Content starts

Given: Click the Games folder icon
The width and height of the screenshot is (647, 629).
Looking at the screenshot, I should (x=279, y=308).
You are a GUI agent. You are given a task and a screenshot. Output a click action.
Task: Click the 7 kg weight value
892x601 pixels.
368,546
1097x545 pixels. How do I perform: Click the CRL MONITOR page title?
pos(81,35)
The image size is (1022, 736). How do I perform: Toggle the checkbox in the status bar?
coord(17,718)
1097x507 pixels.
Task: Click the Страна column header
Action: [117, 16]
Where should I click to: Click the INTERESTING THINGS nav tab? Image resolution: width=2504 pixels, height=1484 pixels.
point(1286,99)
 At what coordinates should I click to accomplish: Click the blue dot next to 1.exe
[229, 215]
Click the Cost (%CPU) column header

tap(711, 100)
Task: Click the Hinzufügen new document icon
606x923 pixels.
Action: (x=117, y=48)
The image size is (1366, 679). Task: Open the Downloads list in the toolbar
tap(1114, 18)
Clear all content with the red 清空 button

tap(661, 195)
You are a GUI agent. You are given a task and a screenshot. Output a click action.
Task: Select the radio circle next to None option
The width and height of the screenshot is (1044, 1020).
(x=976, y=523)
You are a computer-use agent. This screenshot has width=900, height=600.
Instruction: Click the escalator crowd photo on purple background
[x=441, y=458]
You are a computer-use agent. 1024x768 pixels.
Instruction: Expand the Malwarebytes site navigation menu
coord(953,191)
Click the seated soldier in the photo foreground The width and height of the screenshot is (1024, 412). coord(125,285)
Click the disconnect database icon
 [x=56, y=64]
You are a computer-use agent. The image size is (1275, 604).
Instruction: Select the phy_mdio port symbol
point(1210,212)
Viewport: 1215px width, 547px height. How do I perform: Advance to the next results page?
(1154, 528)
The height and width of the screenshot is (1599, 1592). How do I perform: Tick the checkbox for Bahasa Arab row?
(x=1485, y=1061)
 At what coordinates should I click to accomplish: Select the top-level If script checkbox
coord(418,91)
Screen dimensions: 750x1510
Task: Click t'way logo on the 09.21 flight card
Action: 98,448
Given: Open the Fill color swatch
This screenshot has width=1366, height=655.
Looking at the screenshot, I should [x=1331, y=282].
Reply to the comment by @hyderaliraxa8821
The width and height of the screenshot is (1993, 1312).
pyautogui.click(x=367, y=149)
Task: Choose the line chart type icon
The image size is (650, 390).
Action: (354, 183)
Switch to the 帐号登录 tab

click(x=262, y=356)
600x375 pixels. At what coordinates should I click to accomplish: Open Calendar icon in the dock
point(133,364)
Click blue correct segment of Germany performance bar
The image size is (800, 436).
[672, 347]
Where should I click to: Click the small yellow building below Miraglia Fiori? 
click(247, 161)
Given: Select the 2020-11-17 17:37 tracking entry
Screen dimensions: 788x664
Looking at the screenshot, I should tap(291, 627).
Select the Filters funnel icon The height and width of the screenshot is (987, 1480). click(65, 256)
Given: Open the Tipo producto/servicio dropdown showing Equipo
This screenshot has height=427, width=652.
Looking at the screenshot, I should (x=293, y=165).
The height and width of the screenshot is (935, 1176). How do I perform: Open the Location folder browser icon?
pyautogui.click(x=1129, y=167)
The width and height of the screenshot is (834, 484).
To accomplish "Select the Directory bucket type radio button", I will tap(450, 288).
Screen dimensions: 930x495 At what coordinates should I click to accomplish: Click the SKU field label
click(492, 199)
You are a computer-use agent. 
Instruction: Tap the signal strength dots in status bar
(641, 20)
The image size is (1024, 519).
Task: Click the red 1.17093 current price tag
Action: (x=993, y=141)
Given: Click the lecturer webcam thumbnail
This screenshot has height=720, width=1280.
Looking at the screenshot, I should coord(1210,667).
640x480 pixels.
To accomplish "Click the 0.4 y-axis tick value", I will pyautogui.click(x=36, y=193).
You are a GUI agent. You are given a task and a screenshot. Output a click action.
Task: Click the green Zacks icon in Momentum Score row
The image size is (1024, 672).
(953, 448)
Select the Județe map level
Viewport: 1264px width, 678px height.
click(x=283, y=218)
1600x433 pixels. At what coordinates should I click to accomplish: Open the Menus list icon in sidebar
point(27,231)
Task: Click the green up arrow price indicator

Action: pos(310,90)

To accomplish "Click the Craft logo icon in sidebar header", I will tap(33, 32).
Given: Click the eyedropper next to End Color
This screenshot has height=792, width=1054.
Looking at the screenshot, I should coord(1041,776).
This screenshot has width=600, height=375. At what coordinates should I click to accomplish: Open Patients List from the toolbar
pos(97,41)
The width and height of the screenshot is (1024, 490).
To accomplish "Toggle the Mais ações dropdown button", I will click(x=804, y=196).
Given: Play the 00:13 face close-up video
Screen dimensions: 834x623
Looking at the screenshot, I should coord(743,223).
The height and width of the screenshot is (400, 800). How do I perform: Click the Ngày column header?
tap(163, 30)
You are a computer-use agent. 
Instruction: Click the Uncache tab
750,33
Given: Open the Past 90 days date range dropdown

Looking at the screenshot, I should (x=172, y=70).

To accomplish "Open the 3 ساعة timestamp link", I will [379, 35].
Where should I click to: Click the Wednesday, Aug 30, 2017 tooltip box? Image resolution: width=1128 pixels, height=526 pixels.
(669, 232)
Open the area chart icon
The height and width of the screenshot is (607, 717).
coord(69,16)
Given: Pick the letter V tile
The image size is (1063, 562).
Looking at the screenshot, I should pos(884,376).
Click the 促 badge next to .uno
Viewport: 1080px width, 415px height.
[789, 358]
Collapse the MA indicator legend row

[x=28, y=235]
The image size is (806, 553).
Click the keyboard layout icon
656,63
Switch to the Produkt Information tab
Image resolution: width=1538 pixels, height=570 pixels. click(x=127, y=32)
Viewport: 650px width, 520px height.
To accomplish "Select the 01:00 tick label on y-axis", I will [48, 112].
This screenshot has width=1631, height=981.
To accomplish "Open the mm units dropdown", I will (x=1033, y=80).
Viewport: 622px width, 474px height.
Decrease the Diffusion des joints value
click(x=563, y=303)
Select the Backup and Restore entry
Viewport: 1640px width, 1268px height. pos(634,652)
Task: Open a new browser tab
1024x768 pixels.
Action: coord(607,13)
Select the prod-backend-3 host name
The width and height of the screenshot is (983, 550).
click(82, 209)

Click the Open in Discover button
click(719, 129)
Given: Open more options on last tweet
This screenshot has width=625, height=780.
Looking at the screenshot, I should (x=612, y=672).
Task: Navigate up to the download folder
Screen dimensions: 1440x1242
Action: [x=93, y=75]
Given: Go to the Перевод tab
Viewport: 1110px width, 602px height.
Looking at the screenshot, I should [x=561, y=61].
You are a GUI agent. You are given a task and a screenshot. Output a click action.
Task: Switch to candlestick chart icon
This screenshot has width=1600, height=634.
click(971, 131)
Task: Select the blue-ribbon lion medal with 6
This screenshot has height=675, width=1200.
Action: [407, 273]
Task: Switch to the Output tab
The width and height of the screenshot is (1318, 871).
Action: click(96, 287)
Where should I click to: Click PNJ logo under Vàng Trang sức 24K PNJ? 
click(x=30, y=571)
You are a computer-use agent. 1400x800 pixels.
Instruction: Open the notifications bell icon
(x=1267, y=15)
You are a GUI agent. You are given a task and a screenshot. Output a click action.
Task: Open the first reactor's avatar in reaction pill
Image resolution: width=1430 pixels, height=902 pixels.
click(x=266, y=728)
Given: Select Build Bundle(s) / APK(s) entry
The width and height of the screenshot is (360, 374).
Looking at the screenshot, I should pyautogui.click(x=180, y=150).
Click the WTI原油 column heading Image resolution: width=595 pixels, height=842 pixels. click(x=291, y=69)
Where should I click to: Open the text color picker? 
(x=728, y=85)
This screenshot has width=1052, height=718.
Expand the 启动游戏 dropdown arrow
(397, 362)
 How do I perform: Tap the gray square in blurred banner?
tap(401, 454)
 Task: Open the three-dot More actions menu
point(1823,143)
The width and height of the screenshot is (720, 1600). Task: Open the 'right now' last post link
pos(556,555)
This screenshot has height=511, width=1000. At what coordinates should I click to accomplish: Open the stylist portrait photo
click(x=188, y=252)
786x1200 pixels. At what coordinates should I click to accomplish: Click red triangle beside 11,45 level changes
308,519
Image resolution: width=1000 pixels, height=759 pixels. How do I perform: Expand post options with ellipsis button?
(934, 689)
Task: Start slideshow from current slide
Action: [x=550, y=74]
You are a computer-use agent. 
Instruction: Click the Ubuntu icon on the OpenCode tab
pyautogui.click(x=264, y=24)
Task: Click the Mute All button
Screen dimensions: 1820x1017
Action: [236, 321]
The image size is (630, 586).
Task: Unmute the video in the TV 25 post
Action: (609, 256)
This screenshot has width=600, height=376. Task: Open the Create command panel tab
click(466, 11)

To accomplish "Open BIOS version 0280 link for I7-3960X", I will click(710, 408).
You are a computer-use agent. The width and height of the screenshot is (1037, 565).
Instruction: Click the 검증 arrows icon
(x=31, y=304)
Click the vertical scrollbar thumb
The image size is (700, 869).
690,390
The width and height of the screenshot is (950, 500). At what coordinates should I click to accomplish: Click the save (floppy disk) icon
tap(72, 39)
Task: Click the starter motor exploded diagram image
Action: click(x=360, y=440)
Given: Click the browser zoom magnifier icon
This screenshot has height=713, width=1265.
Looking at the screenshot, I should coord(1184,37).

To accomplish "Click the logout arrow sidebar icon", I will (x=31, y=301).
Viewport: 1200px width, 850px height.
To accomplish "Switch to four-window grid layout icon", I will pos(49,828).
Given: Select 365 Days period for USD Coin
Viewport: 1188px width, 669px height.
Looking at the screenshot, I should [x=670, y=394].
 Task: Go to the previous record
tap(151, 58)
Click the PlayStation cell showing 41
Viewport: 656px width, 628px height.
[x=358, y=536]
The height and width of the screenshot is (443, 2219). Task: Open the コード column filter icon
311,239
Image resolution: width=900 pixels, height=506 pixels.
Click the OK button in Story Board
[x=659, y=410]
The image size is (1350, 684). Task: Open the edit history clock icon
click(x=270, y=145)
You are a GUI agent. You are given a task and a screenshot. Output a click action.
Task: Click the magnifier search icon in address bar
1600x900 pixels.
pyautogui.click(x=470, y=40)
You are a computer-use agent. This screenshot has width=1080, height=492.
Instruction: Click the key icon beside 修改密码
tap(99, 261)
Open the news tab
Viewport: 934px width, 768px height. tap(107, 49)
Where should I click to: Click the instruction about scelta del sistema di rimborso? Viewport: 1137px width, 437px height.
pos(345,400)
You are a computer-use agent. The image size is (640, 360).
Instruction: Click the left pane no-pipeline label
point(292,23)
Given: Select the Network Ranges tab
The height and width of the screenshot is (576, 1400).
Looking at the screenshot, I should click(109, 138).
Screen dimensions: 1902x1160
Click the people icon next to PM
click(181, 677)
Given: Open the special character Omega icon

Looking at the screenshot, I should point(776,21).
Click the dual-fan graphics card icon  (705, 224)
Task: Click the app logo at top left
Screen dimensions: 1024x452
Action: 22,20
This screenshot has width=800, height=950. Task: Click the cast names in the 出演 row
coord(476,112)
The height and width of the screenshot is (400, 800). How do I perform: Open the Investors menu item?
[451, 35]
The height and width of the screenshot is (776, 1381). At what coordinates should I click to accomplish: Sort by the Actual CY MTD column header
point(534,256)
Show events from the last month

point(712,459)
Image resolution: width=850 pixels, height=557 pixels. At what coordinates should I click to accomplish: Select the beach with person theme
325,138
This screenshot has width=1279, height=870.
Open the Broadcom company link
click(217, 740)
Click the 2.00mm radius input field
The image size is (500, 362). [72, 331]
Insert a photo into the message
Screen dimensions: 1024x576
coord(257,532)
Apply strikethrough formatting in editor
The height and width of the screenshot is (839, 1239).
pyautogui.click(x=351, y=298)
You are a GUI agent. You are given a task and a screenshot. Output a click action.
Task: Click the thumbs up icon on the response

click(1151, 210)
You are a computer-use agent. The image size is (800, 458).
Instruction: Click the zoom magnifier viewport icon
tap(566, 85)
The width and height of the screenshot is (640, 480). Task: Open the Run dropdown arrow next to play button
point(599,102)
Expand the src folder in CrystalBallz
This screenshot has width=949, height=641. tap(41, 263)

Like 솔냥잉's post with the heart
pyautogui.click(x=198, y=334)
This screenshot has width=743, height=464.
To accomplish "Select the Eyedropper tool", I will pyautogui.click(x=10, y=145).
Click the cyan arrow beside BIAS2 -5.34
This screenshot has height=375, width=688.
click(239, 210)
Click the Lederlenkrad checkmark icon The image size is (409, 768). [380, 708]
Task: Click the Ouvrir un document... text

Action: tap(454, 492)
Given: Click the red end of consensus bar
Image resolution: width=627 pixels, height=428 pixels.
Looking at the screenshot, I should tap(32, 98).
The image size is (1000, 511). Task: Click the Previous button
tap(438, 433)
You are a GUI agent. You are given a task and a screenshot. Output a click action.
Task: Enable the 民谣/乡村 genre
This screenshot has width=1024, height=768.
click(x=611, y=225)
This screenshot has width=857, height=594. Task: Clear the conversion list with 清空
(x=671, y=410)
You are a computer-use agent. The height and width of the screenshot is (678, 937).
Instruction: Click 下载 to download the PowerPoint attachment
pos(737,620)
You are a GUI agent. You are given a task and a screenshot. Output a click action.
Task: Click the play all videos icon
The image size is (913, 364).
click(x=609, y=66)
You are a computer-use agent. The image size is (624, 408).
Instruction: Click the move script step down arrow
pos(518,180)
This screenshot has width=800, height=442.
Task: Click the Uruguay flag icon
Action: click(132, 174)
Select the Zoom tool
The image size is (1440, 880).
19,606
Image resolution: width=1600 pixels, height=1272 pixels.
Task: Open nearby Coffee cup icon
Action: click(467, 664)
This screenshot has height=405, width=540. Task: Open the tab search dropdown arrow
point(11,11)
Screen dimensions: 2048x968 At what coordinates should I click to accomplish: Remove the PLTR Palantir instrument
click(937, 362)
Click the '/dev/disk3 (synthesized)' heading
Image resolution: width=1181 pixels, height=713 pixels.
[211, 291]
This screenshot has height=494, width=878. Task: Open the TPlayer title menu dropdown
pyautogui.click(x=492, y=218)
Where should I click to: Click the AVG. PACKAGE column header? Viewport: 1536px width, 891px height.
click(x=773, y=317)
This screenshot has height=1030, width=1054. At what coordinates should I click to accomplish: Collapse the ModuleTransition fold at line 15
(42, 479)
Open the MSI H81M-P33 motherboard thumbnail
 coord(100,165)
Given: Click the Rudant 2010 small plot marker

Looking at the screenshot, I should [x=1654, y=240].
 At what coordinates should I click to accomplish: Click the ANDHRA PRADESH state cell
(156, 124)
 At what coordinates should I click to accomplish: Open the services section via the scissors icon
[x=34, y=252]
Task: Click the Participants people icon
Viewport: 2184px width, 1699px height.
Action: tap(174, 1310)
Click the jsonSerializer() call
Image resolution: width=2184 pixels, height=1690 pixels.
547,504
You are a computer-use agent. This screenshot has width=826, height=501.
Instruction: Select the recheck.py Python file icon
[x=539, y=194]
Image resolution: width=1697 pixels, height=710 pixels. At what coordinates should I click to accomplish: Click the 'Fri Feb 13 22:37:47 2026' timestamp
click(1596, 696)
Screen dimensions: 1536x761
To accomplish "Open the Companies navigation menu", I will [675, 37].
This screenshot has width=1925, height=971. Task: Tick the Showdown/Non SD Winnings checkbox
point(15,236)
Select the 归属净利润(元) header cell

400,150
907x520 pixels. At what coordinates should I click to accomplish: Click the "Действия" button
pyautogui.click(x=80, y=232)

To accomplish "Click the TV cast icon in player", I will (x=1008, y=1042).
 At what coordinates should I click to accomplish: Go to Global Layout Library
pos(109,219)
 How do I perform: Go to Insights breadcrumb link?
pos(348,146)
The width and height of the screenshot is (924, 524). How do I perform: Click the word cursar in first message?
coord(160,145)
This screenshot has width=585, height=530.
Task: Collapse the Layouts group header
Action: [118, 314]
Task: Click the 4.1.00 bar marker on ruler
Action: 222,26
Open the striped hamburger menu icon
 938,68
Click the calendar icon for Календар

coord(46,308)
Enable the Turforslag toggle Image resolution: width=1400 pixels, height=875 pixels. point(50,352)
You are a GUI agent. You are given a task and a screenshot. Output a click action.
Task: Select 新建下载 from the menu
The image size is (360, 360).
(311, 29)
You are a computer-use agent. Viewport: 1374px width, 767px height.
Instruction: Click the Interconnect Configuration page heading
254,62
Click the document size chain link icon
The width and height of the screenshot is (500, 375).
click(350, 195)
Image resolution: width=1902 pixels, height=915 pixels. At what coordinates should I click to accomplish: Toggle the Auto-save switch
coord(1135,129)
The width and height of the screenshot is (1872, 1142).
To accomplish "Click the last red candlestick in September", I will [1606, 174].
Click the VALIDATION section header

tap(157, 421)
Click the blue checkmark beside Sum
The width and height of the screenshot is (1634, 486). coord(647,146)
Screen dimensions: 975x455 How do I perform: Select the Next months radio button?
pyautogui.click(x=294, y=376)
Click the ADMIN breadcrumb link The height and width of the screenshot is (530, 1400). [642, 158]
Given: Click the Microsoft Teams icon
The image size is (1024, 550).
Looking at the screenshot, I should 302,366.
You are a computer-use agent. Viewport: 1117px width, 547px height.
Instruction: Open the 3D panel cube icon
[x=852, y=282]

Content ends

▶ WHAT NEEDS TO BE DONE: From the material above, copy out every line bearing the string "axis".

▶ RESPONSE BOX:
To accomplish "Click the 0.4 y-axis tick value", I will pyautogui.click(x=36, y=193).
To accomplish "Select the 01:00 tick label on y-axis", I will [48, 112].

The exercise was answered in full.